I learned a powerful lesson on my journey. It was hard to get to and hard to digest, but it changed things for me. It required that I look around me and look at what I have and focus on the blessings in my life. I had to appreciate what I have and not resent what I don’t have. My family, my friends and the life that we have built is a wondrous thing. At some point, again with the help of some incredible people, I realized that if anything in my past was changed I wouldn’t be the person that I am in the situation that I am in with the people that are around me. When I look at where I am in my life right now I realize that I wouldn’t change a thing. That realization changed everything for me.
I have a wonderful wife and three incredible kids. I have everything I need and most of what I want. I have an extended family that I love and admire. I have accomplished quite a bit over the years and I am in a place now where I am happy and fulfilled. A person can’t ask for much more than that. So I am thankful.
Along the road I took from here to there I learned other valuable lessons. I don’t take the people I love for granted. I tell my family I love them . . . often . . . like randomly or whenever I leave them. Early in our relationship my wife told me that I didn’t have to tell her that so often . . . she felt like maybe it was becoming habit and that it was starting to lose some of the power it holds because I was saying so often. My kids sometimes roll their eyes when I tell them for the fifth or sixth time in a given day that I love them. That’s ok. What I have learned is that you never know when the last time you see somebody will be. I learned the hard way that you don’t know if a person will be there when you get back from work . . . or when you get home from school. The last thing that my mom heard me say was “I love you.” At one point that was all that got me through the night. So I say I love you a lot.
It took me so long to get to where I am now because I felt like being happy was somehow being disloyal to my mother. I felt that if I forgot the terrible wrong that that I believed was done to my family that somehow that meant that I loved her less or valued her less. If my mom was here today she would not be happy with that line of reasoning. I understand now that being happy in my life is what would make her the happiest.
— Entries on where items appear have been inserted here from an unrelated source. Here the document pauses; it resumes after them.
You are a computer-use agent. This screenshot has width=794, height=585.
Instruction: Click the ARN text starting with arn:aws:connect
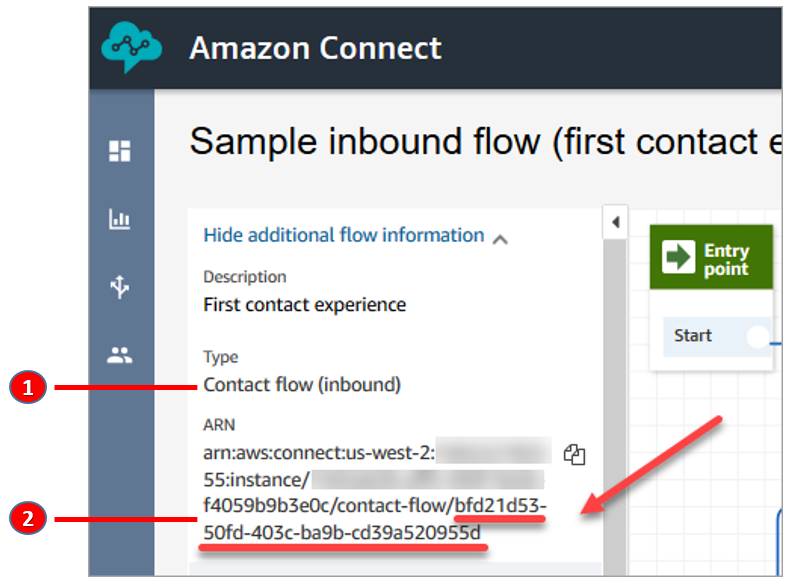click(319, 453)
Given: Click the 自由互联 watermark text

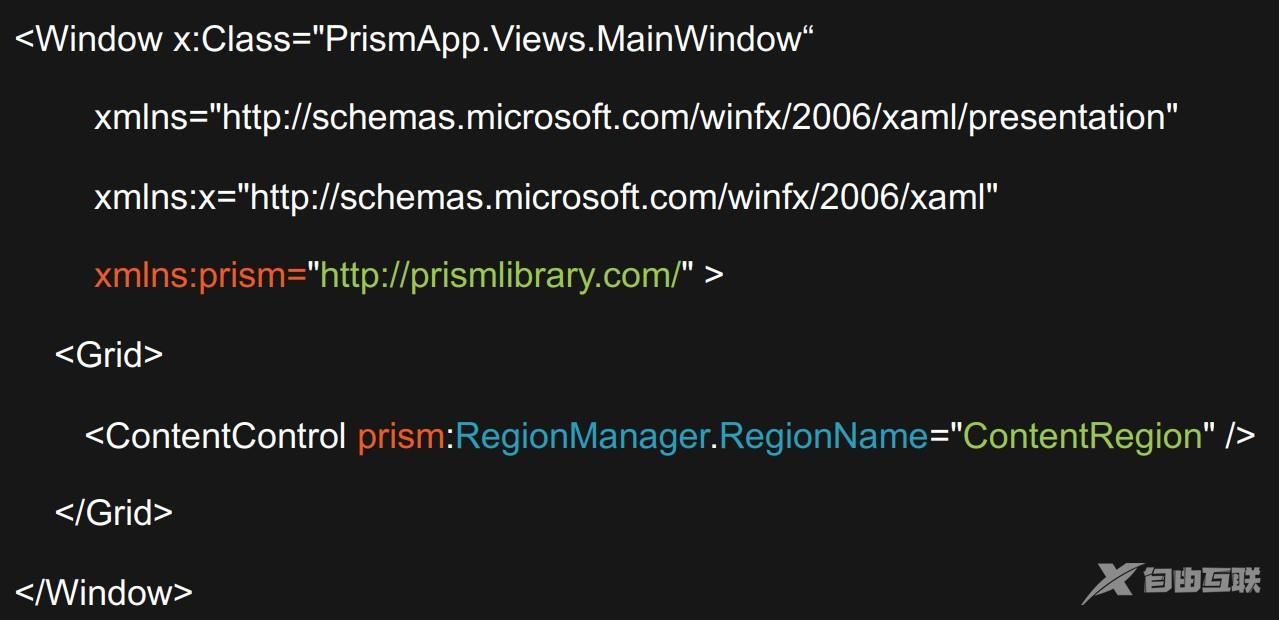Looking at the screenshot, I should [1203, 581].
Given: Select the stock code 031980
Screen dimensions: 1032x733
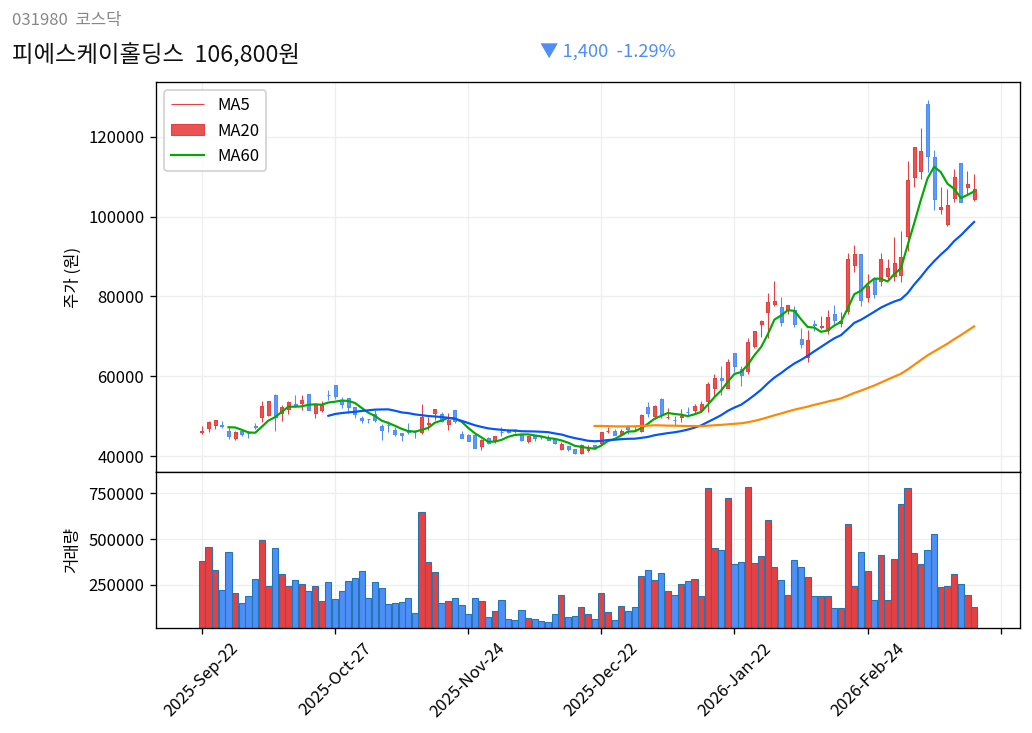Looking at the screenshot, I should pyautogui.click(x=38, y=17).
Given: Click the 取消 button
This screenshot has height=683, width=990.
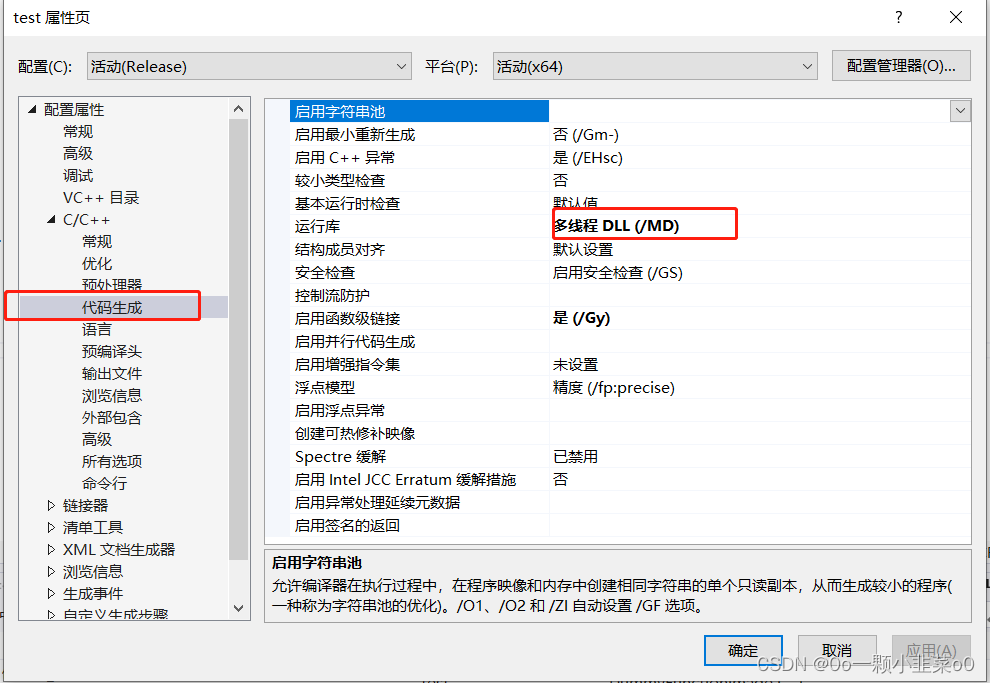Looking at the screenshot, I should 837,649.
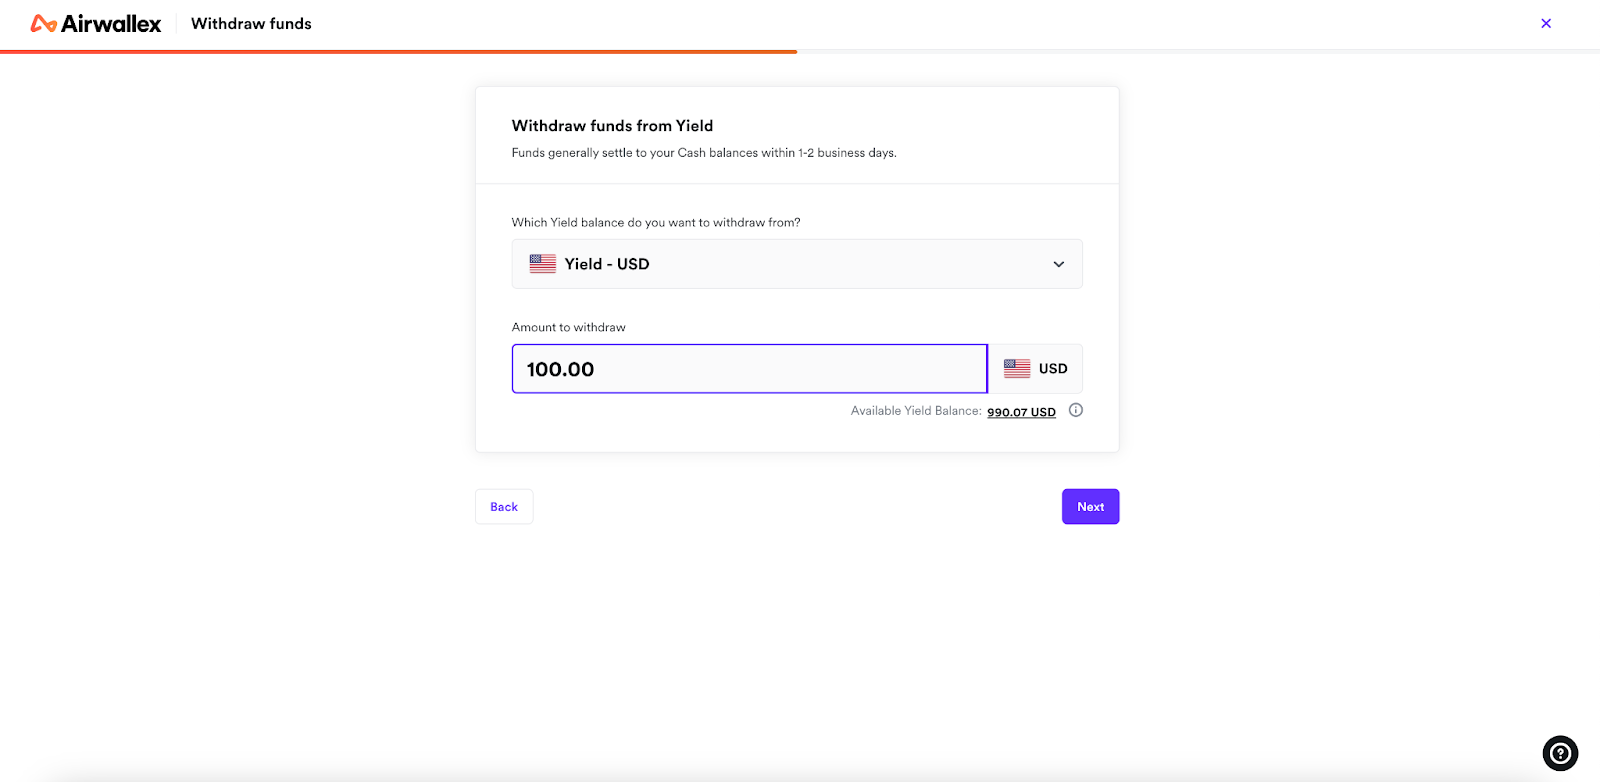Click the US flag in Yield selector
The height and width of the screenshot is (782, 1600).
pyautogui.click(x=543, y=264)
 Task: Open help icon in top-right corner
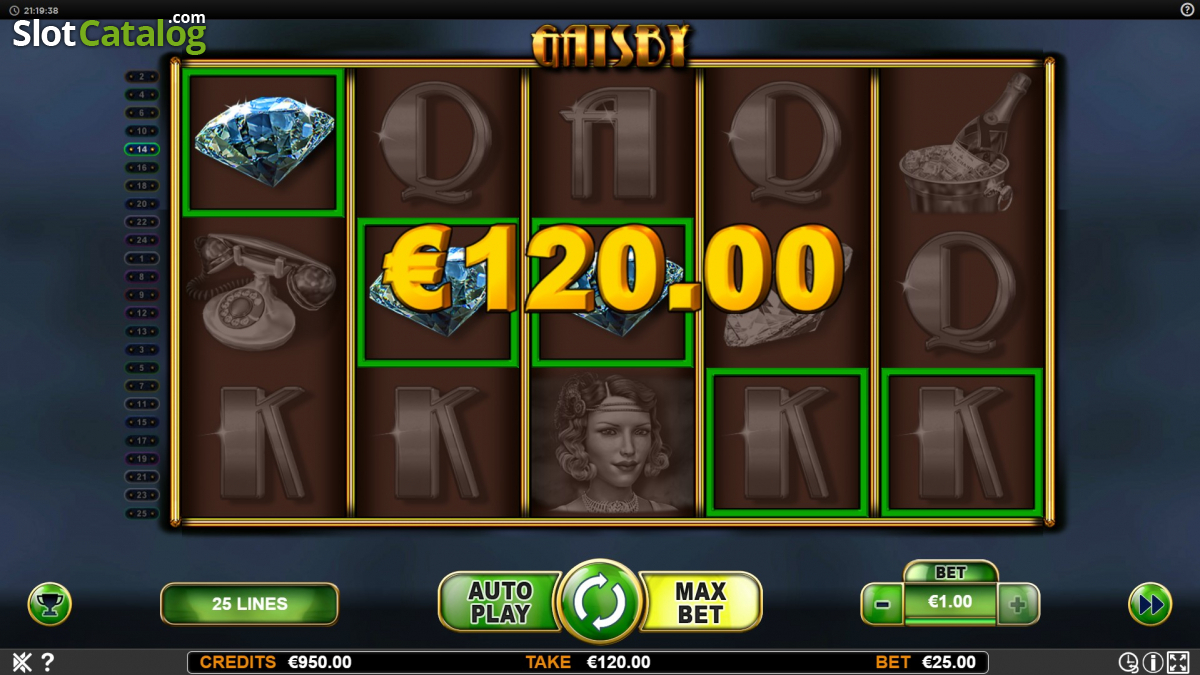point(1187,9)
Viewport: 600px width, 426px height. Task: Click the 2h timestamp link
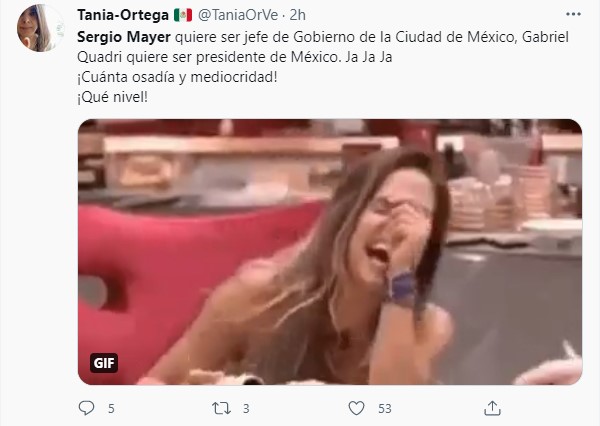point(297,15)
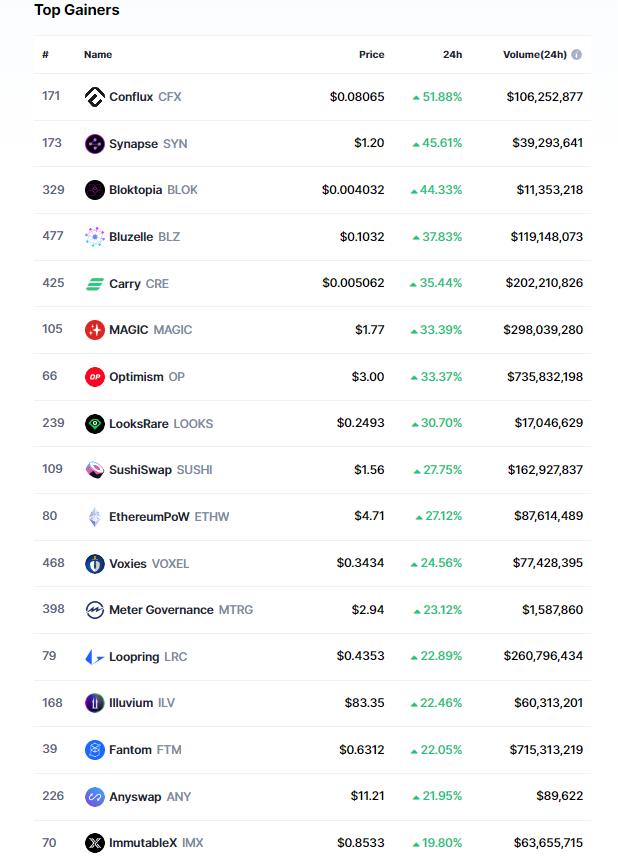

I think my mom would be very pleased with her boys. We are all devoted family men. My younger brother has a wonderful wife, three gorgeous kids and two grandbabies. My youngest brother is the “cool uncle” who spoils his nieces and nephews. I have a beautiful family and there is a grandson for us on the way.
All of my mother’s sons have college degrees. She would be happy about that. My mother placed a great deal of value on education. She understood what it meant. That would make her very proud and frankly would surprise the hell out a lot of people who knew us in our teen years. I think she would be very proud of where we all stand in our careers. She didn’t bring any children into the world who were afraid of a days work. That would make her happy as well.
She would be thankful for all of these things and many more that I haven’t mentioned. If she would be thankful for them, then I should be too. She would be proud of where we all are today . . . 39 years later . . . so it’s ok for me to be proud of it as well.
So this morning I complained about being required to go to Charlie and Eli’s respective Thanksgiving events. It is hard to shake the feelings I have. But I shake them because this isn’t about me. It is about my family and it is about being thankful for what my road led me to. Maybe that is the most important lesson I have learned.
Thank you for reading and sharing. Our family wishes yours a very Happy Thanksgiving and a joyous start to your Holiday Season. We will talk again soon on This Side of the Diaper.